Het incidenteel hoger beroep slaagt. Nu het debat in het incidenteel hoger beroep inhoudelijk vrijwel geheel samenvalt met dat in het principaal hoger beroep, zal het hof in het incidenteel hoger beroep geen afzonderlijke kostenveroordeling geven.
Beslissing
Het gerechtshof
in het principaal appèl:verwerpt het hoger beroep;
In het incidenteel appèlvernietigt het vonnis van de rechtbank Groningen gewezen op 30 juli 2008 in zoverre daarin het bedrag van de vordering van de curatoren is gematigd tot 80% en opnieuw rechtdoende wijst die vordering onverkort toe.
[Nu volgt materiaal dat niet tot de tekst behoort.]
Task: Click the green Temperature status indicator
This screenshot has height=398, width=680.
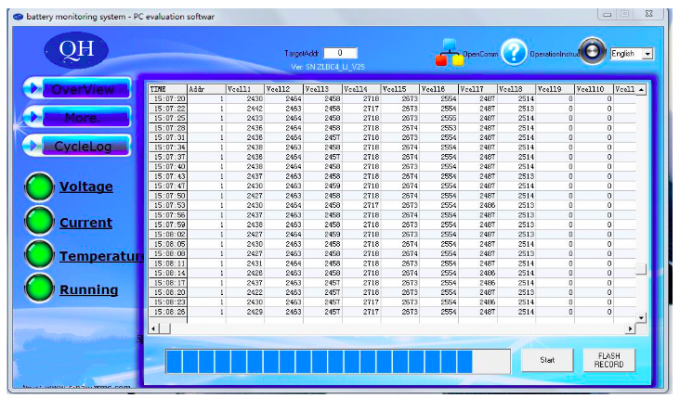Action: (x=39, y=254)
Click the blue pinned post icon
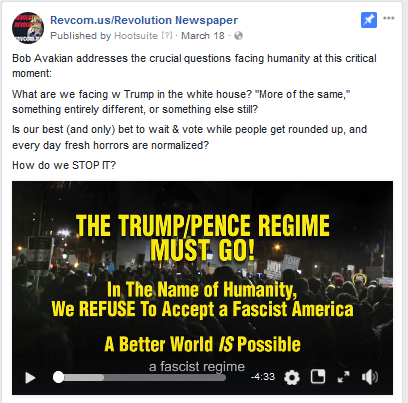 point(369,20)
In het zowel het principaal als het incidenteel appèl
veroordeelt [appellanten] als de in het ongelijk gestelde partijen in de kosten van de procedure voor zover gevallen aan de zijde van curatoren begroot op € 45.800,- voor salaris van de advocaat en voor € 1.148,- voor verschotten.
verklaart dit arrest in zoverre uitvoerbaar bij voorraad;
wijst af het anders of meer gevorderde.
Aldus gewezen door mr. J.H. Kuiper, mr. G. van Rijssen, en mr. R. Feunekes en door de rolraadsheer in het openbaar uitgesproken op 12 mei 2015 in tegenwoordigheid van de griffier.